I think for your task using SQUAREFORM function is the best way from vectorization view point. If you look at the content of this function by

edit squareform

You will see that it performs a lot of checks that take time of course. Since you know your input to squareform and can be sure it will work, you can create your custom function with just the core of squareform. 

[r, c] = size(m);
distanceMatrix = zeros(r);
distanceMatrix(tril(true(r),-1)) = distances;
distanceMatrix = distanceMatrix + distanceMatrix';

Then run the same code as you did to find the medioid.

1
votes

Here's an implementation that doesn't require a call to squareform:

N1 = 10;
dim = 5;

% generate points
X = randn(N1, dim);

% find mean distance
for iter=N1:-1:1
    d_mean(iter) = mean(pdist2(X(iter,:),X([1:(iter-1) (iter+1):end],:),'euclidean'));
    % D(iter,:) = pdist2(X(iter,:),X([1:(iter-1) (iter+1):end],:),'euclidean');
end

[val ind] = min(d_mean);

But without knowing more about your problem, I have no idea if it would be faster.

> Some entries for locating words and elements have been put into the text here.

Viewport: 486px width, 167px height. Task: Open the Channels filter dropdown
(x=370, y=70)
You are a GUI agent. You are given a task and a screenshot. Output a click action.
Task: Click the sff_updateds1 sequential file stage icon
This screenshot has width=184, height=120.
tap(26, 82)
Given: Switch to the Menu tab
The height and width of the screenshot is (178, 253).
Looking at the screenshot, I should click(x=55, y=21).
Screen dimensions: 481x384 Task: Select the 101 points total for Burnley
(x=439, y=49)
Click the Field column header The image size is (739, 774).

If this is the lynchpin for your program's performance, you may need to consider other speedup options like mex.

Good luck.

1
votes

When pdist computes distances between pairs of observations (1,2,...,n), the distances are arranged in the following order:

(2,1), (3,1), ..., (m,1), (3,2), ..., (m,2), ..., (m,m–1))

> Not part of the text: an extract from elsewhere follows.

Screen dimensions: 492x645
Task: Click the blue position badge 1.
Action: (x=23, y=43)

To demonstrate this, try the following:

> X = [.2 .1 .7 .5]';
> D = pdist(X)
.1  .5  .3   .6  .4  .2

In this example, X stores n=4 observations. The result, D, is a vector of distances between observations (2,1), (3,1), (4,1), (3,2), (4,2), (5,4). This arrangement corresponds with the entries of the lower triangular part of the following n-by-n matrix:

M=
 0  0  0 0
.1  0  0 0
.5 .6  0 0
.3 .4 .2 0

Notice that D(1)=M(2,1), D(2)=(3,1) and so on. So, one way to get the pair of indices in M that correspond with D(k) would be to compute the linear index of D(k) in M. This could be done as follows:

% matrix size
n = 4;
% r(j) is the no. of elements in cols 1..j, belonging to the upper triangular part 
r = cumsum(1:n-1);       
% p(j) is the no. elements in cols 1..j, belonging to the lower triangular part 
p = cumsum(n-1:-1:1);
% The linear index of value D(k)
q = find(p >= k, 1);
% The subscript indices of value D(k)
[i j] = ind2sub([n n], k + r(q));

Notice that n, r and p need to be set only once. From that point, you can find the index for any given k using the last two lines. Let's check this:

for k = 1:6
   q = find(p >= k, 1);
   [i, j] = ind2sub([n n], k + r(q));
   fprintf('D(%d) is the distance between observations (%d %d)\n', k, i, j);
end

Here's the output:
D(1) is the distance between observations (2 1)
D(2) is the distance between observations (3 1)
D(3) is the distance between observations (4 1)
D(4) is the distance between observations (3 2)
D(5) is the distance between observations (4 2)
D(6) is the distance between observations (4 3)

0
votes

There is no need to use squareform:

distances = pdist(m);
l=length(distances);
n=(1+sqrt(1+4*l))/2;
m=[];
for i=1:n
  idx=[1+i:n:length(distances)];
  m(i)=mean(distances(idx));
end

j=min(m);

I am not sure, but maybe this can be vectorised as well, but now it is late.